You have exhibited works in both public spaces such as for Art on the Grid with the NYC Public Art Fund Commission, and within museum exhibition spaces.
How do you think the environment affects your creative process and/or viewer responses to the works?
It felt great to contribute to the NYC Public Art Fund’s Art On The Grid project. Works were displayed in multiple displays in bus stations, digital info-boards and billboards across the city and in different neighborhoods. The access level between art and public this project created made a lot of sense to me in connection to my work that references the potential of public space and collective action.
You have a unique way of creating your paintings, which often involves the slicing and ripping of canvas, combining ideas of creation and destruction.
How do you negotiate between obscuring and revealing parts of the image?
I’m interested in a particular mode of seeing: Seeing through, seeing beyond, seeing behind, seeing despite, seeing in the dark… These modes, of course, have to do with a political condition and in response to affairs in my native Turkey as well as the United States. I am also interested in finding a formal process and a visual outcome in my work that reflects these modes of seeing on a materially tangible surface.
Your work is inspired in part by political protests such as the BLM movement, the Occupy Wall Street movement and the Gezi protests in Turkey.
How do you think the worlds of art and activism / protest intersect?
It can be tricky. I am tempted to think that artists, just like people in general, should take part in activist movements as their duty to participatory democracy as well as to their own sense of responsibility towards accomplishing justice, equality and environmental sustainability in society. However I also think the artwork should preserve a certain sense of autonomy and freedom in finding form to ideas in its own way. In a nutshell, artists should be activists and art should be autonomous.

▸ **INFORMATION SHOWN**:
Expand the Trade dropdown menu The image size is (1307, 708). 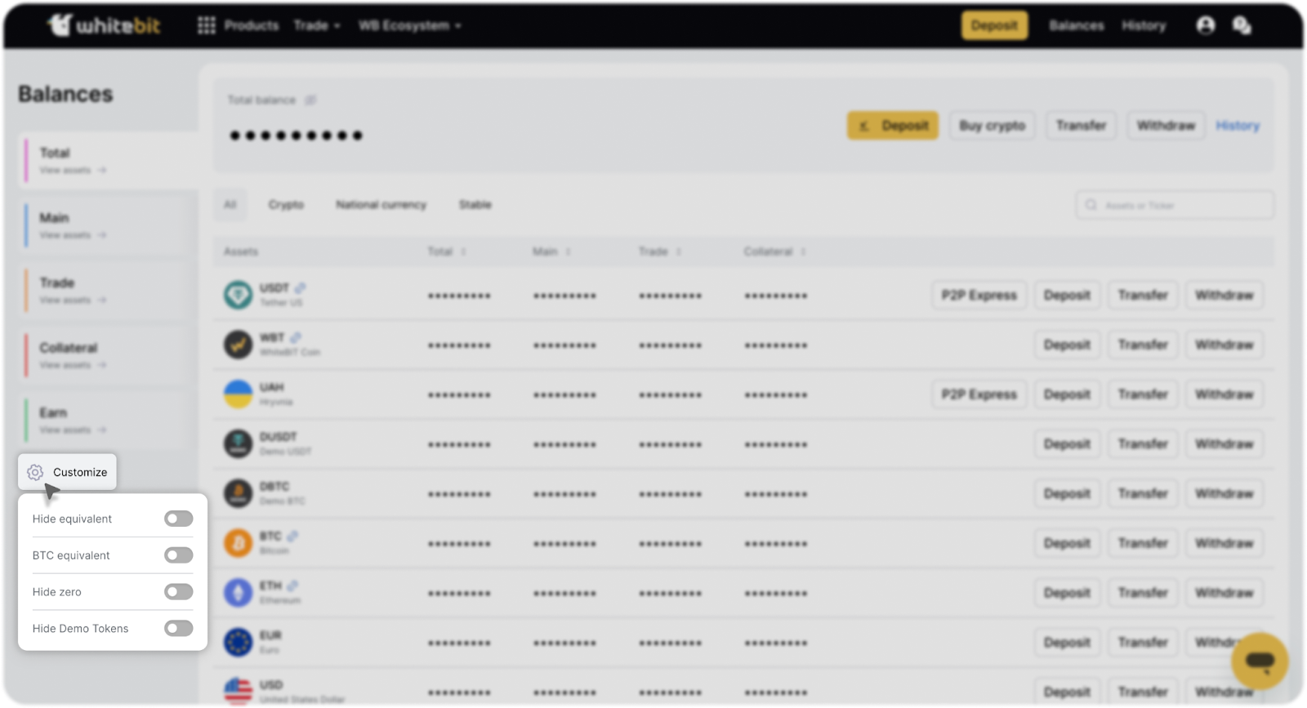[x=317, y=25]
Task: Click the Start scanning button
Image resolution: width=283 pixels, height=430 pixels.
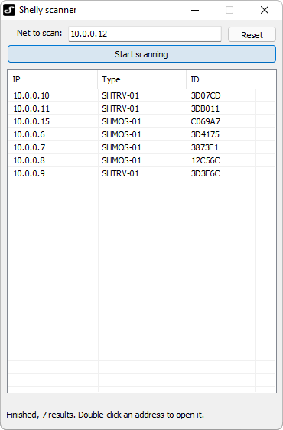Action: [142, 54]
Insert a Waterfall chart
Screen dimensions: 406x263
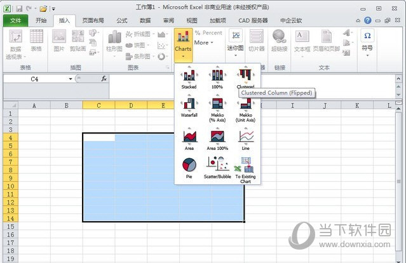click(x=189, y=105)
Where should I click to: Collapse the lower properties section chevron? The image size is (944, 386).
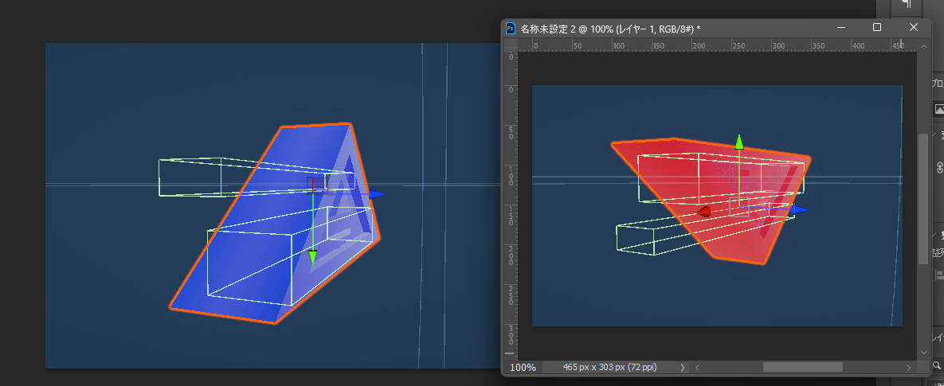pyautogui.click(x=934, y=235)
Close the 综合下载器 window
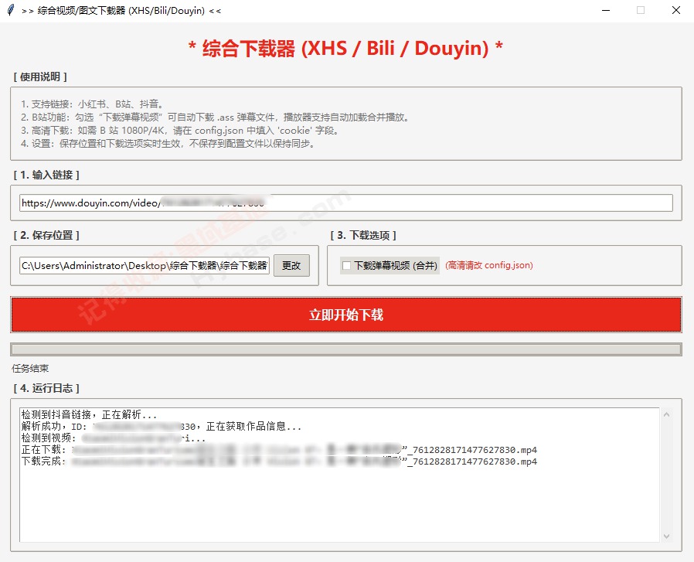Image resolution: width=694 pixels, height=562 pixels. coord(675,10)
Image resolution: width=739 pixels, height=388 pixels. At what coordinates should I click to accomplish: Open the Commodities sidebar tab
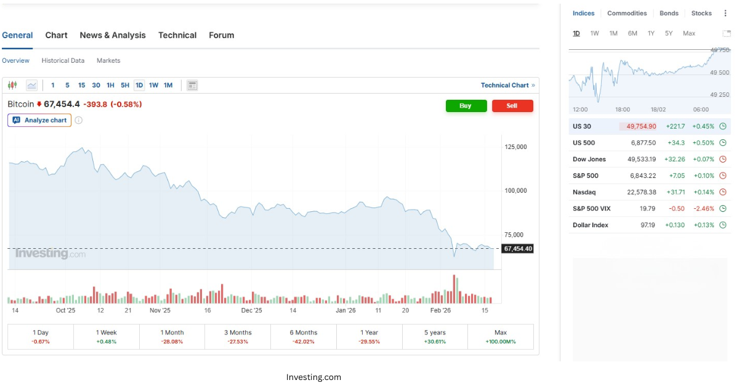(x=627, y=13)
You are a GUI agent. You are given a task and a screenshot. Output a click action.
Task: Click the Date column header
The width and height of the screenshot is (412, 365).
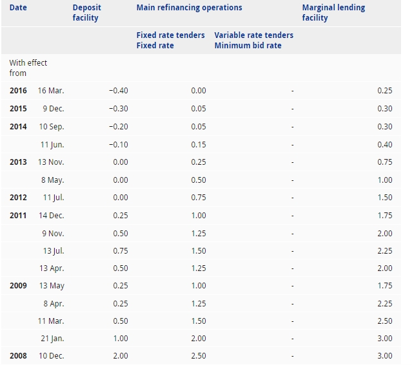point(18,8)
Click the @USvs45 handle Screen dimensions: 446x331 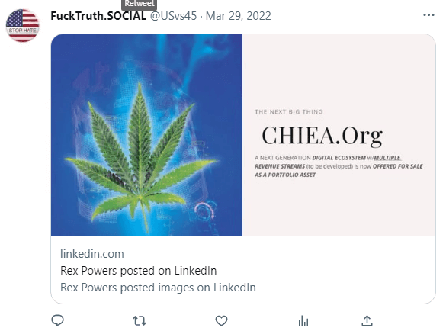pyautogui.click(x=173, y=16)
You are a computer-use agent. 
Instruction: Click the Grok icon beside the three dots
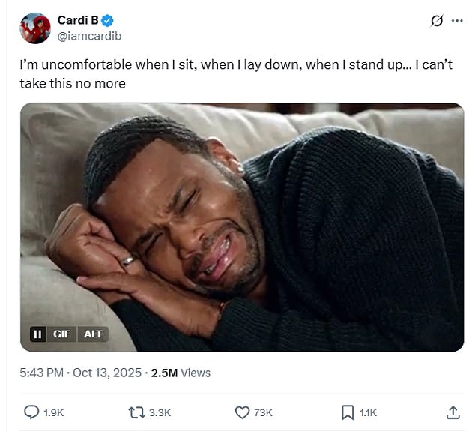click(x=437, y=21)
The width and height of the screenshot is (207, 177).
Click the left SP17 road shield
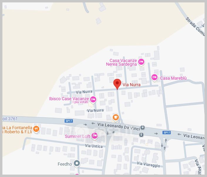click(69, 121)
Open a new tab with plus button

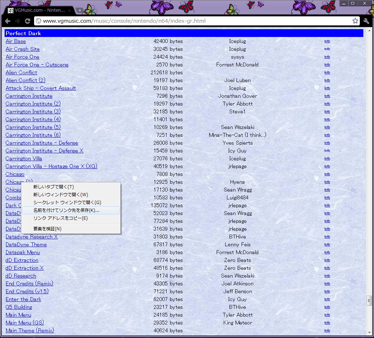click(x=80, y=10)
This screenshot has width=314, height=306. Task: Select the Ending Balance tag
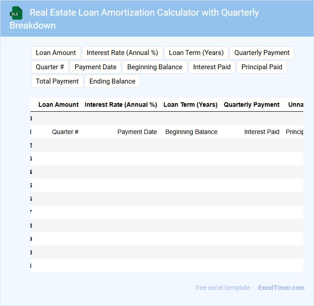[112, 81]
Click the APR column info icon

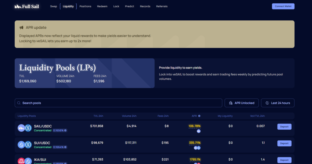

▸ **TASKS**:
a) Answer from the interview:
(i) In what kinds of places were works from the Art On The Grid project displayed?
(ii) What is the artist's native country?
(iii) Which political protests are named as inspirations for the work?
b) Copy the interview text between "Your work is" and "activism / protest intersect?", inclusive.
The records have no connection to the interview.

▸ **RESULTS IN ORDER**:
a)
(i) Bus stations, digital info-boards and billboards across the city and in different neighborhoods.
(ii) Turkey.
(iii) The BLM movement, the Occupy Wall Street movement and the Gezi protests in Turkey.

b)
Your work is inspired in part by political protests such as the BLM movement, the Occupy Wall Street movement and the Gezi protests in Turkey.
How do you think the worlds of art and activism / protest intersect?